Here are a few suggestions of what to look for when checking out themes:
- Keep it simple: At the end of the day, the goal of starting a blog is to share content that can be easily consumed (read, watched, experienced). And unfortunately, a lot of fancy blog themes get in the way of that. Don’t get too drawn in by crazy looking themes that compromise on legibility and usability. If a theme looks good, but doesn’t help you share your thoughts and engage with readers, it’s not a good theme.
- Responsiveness is a must: Responsiveness refers to themes that make sure your blog looks as good on a laptop, as it does on someone’s smartphone. Today, more and more people use their phones to read blogs and depending on your audience, that number could be 50% or higher (like mine is). Google also favors mobile-friendly websites and ranks them at the top of their organic search results. If you’re not totally sure whether a theme is mobile friendly or not, copy and paste the URL of the theme’s demo page into Google’s Mobile Friendly Test page. (This test will almost always show some warnings. But major red flags to watch out for are text too small or content wider than screen.)
- Does it work in different browsers? Your readers won’t just be using different devices, but different browsers. Most theme developers rigorously test their themes across browsers, but sometimes mistakes slip through. Try testing on a couple different browsers just to make sure.
- Supported plugins: If you’re using WordPress, the real power of your blog comes from plugins. These are “Add-ons” to your blog that give you extra functionality. Make sure the theme you’re choosing supports all popular plugins. If you’re unsure, ask the developer.
- SEO friendliness: SEO, or search engine optimization, refers to how well Google and other search engines can find your information when people search for it. Some themes use bulky code that makes it difficult for search engines to read. And while no one expects you to inspect a theme’s code you should see if the developer has said it is optimized for SEO.
- Support: Problems happen. And when they do, you want to be able to ask for help. Lots of free theme developers won’t offer support for their products.

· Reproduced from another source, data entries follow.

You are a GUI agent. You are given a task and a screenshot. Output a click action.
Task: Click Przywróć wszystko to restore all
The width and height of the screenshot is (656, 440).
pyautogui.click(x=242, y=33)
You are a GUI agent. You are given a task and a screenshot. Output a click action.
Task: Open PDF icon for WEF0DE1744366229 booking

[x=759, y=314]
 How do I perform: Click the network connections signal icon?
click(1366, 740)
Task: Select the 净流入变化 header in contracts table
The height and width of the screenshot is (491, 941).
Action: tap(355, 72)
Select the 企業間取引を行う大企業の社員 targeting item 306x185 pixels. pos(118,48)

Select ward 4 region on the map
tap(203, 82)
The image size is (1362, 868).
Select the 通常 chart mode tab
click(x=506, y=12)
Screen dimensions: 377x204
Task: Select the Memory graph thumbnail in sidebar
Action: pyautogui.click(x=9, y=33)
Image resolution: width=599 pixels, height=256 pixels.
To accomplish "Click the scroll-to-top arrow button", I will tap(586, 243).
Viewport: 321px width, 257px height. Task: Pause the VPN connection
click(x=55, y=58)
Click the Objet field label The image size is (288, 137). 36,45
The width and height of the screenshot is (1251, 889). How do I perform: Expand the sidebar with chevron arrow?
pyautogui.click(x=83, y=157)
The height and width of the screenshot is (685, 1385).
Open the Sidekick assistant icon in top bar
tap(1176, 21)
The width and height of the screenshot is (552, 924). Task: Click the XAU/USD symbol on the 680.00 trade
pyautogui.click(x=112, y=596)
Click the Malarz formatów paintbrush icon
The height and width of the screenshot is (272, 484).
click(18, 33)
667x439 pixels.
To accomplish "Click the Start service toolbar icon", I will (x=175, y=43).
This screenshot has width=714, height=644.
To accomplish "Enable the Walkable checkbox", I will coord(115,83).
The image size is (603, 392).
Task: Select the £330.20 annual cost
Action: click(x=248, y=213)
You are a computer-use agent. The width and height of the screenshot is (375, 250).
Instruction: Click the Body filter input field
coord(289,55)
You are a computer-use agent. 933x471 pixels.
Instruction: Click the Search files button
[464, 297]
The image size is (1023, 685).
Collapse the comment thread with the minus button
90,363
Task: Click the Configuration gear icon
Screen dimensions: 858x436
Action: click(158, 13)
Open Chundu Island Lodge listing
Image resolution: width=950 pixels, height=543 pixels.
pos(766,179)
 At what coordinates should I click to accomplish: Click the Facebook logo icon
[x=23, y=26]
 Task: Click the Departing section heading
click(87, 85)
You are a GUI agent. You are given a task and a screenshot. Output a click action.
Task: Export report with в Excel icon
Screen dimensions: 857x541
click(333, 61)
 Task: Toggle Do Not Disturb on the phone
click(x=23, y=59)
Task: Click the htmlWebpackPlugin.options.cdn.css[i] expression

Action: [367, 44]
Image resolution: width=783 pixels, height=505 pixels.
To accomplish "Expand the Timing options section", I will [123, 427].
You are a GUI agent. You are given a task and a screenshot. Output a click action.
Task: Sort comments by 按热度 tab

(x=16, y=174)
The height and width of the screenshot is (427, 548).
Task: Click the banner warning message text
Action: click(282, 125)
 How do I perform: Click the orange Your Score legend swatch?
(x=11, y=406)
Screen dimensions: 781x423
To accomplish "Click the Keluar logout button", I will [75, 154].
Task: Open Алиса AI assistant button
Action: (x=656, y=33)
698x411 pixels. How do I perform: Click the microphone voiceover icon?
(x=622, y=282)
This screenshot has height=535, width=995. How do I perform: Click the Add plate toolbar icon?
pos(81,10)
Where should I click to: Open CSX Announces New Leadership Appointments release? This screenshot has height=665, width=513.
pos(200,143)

So that’s one thing to be aware of when making your choice.
- Ratings and reviews: Look for themes with a good track record. If the theme is sold on a third-party marketplace you should be able to see reviews no problem. For free WordPress theme, you’ll see the ratings just below the download button.
6. Delete default posts and Pages
Your WordPress site is made up of Posts and Pages.
Posts are what we commonly think about when we think of a blog. These are individual articles on specific topics. For example, if you have a recipe blog, you might have posts like “The Best Chocolate Chip Cookies,” “Rosemary Meat Loaf” and “Raspberry Lemonade.” Each post would feature one recipe.
When we talk about adding new content to our blogs, we are usually referring to publishing a new post. And when we scroll through a blog, we are usually scrolling through the posts.
Pages, on the other hand, contain more permanent or unchanging information. Pages don’t show up in the blog portion of the site alongside the posts. Instead, they are usually accessed through direct links in the the navigation bar, sidebar or footer.
Some Pages are common on all blogs, like a contact page and an about page, but some bloggers include other pages as well.
Check your permalink
Before publishing your post (not after, otherwise you may break your link!), check and edit the permalink if you’d like.
Use keywords and make it as close to the way someone would search for your content on Google.
If you want to change the permalink structure of a post or page, simply click the “Edit” button next to the automatically generated permalink on your post or page and change it to what you want.
7. Create Essential Pages And Publish Your First Page.
Every blog needs to showcase some basic, foundational information. Who you are. Why people should listen to you. How they can get in touch with you if they have questions or want to work with you.